(Stored data entries)

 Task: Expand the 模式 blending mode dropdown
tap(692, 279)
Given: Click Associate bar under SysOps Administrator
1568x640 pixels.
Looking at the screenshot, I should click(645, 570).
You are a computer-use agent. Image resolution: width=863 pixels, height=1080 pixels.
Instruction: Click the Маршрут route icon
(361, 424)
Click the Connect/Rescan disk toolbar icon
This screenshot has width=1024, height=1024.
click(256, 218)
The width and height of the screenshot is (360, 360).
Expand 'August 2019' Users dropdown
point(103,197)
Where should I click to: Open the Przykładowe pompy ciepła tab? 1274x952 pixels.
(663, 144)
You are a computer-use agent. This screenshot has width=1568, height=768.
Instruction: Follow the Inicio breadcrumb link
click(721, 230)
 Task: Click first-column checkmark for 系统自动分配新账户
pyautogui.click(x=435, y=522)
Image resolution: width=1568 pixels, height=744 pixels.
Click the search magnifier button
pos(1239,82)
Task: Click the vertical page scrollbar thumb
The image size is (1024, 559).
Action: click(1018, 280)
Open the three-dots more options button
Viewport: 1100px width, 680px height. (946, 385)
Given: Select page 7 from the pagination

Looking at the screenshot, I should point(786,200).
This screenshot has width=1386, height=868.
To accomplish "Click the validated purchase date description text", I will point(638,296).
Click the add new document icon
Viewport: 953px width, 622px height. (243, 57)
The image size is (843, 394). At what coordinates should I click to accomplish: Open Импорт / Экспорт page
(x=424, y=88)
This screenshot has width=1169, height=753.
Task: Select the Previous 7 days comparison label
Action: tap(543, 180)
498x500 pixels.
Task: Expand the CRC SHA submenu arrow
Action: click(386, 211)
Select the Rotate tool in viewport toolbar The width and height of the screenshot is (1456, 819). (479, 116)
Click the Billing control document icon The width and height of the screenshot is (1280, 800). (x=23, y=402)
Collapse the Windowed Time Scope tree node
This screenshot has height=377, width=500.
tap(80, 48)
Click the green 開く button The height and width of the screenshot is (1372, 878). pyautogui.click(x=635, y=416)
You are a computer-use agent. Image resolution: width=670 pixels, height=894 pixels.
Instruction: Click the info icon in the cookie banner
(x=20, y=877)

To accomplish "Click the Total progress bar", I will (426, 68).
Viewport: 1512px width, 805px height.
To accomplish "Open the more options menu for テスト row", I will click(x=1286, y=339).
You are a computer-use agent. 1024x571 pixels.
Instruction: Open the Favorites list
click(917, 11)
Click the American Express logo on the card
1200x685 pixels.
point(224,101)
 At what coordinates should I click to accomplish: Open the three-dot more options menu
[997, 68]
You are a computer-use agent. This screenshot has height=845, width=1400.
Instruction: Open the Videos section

■ Aim of the task
Above are records; count the lines among them that include the word "will", and give only the number.

■ Problem solution
3